● **Tantangan 1**: Menurut kutipan teks di bawah, ada berapa perkara yang wajib kita pelajari?

● **Kutipan Teks**:

Ilmu yang Paling Prinsip (Syarah Al-Ushuluts Tsalatsah Bagian 1)
Ini adalah penjelasan dari kitab Al-Ushuluts Tsalatsah
Muallif
berkata:
بسم الله الرحمن الرحيم
Artinya:
“Dengan menyebut Nama Allah Yang Maha Pengasih lagi Maha Penyayang.”
Penjelasan:
Basmalah
biasa diucapkan oleh kaum muslimin untuk memulai suatu pekerjaan. Hal ini
didasarkan pada sebuah hadits, Rasulullah sallallahu ‘alaihi wa sallam
bersabda:
كُلُّ أَمْرٍ ذِي بَالٍ لا يُبْدَأُ فِيهِ بِذِكْرِ اللَّهِ أَقْطَعُ
Artinya:
“Setiap perkara yang hendak dikerjakan, dimana perkara itu tidak dimulai dengan
menyebut nama Allah, maka amalan itu terputus.” (HR. Daruquthni)
Hal ini karena segala amal kebaikan, baik yang lahir maupun yang batin, baik lisan, tulisan maupun anggota badan yang lain, hendaknya ditujukan dan diniatkan karena Allah Azza wa Jalla semata. Pekerjaan baik yang diniatkan semata-mata karena Allah, maka perkara tersebut akan diganjar oleh Allah dengan sebaik-baik ganjaran. Allah berfirman:
فمن يعمل مثقال ذرّة خيرا يره
Artinya:
“Maka barangsiapa yang beramal kebaikan seberat zarrah, dia akan melihat
balasannya.” (QS. Al-Zalzalah: 7)
-------
Muallif
berkata:
اعلم رحمك الله أنّه يجب علينا تعلّم أربع مسائل
Artinya:
“Ketahuilah - semoga Allah merahmatimu -, bahwasanya wajib atas kita untuk
mempelajari empat perkara.”
Penjelasan:
“Ketahuilah!”

● **Daftar Entri**:
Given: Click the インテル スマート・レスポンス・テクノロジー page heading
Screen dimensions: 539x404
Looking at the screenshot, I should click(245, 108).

---

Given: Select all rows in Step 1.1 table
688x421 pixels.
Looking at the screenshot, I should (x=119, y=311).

==

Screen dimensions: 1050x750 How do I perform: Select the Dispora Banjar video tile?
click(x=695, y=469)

● **Tantangan 2**: Sajikan dalam bentuk tabel Markdown berkolom Nomor dan Baris semua baris entri, mulai dari baris yang memuat "Given: Click the" sampai baris yang memuat "Looking at the screenshot, I should click(245, 108).". Jangan sertakan baris kosong.

● **Jawaban Akhir 1**: Empat perkara.

● **Jawaban Akhir 2**:
| Nomor | Baris |
|---|---|
| 1 | Given: Click the インテル スマート・レスポンス・テクノロジー page heading |
| 2 | Screen dimensions: 539x404 |
| 3 | Looking at the screenshot, I should click(245, 108). |